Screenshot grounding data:

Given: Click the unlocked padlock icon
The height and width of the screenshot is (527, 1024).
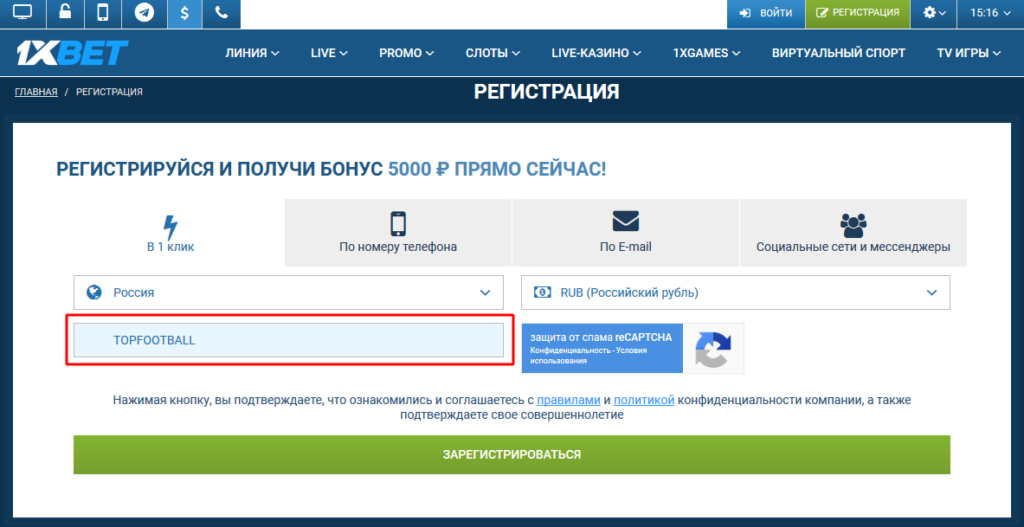Looking at the screenshot, I should [x=64, y=14].
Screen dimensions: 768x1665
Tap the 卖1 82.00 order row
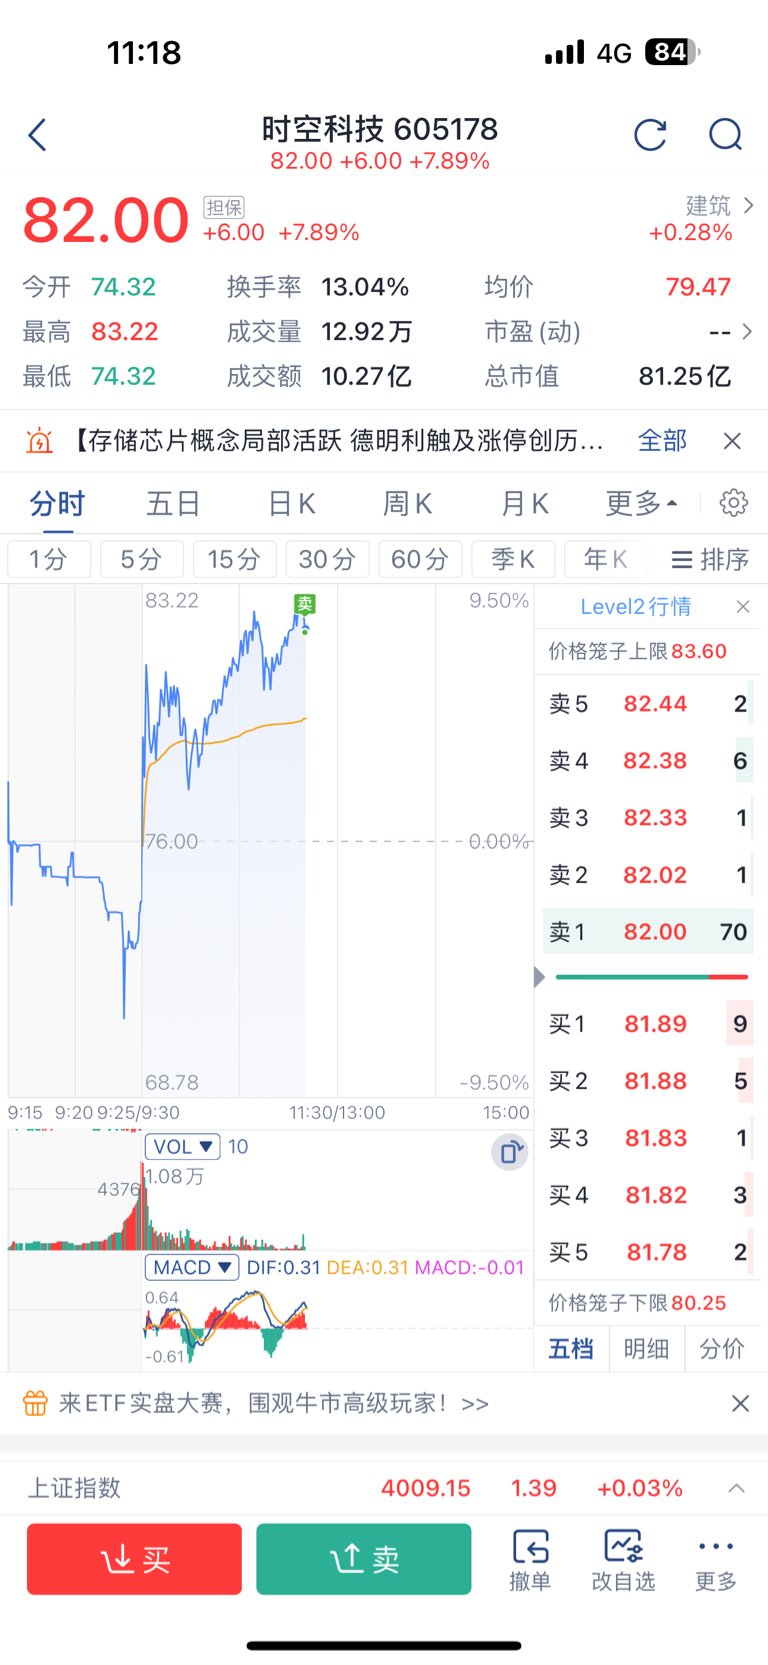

Work to be completed: Omit the pictures, then copy out all the data exactly as it stands.

Written solution:
Given: Click the unlocked padlock icon
The height and width of the screenshot is (527, 1024).
Looking at the screenshot, I should [x=64, y=14].
Screen dimensions: 768x1665
Tap the 卖1 82.00 order row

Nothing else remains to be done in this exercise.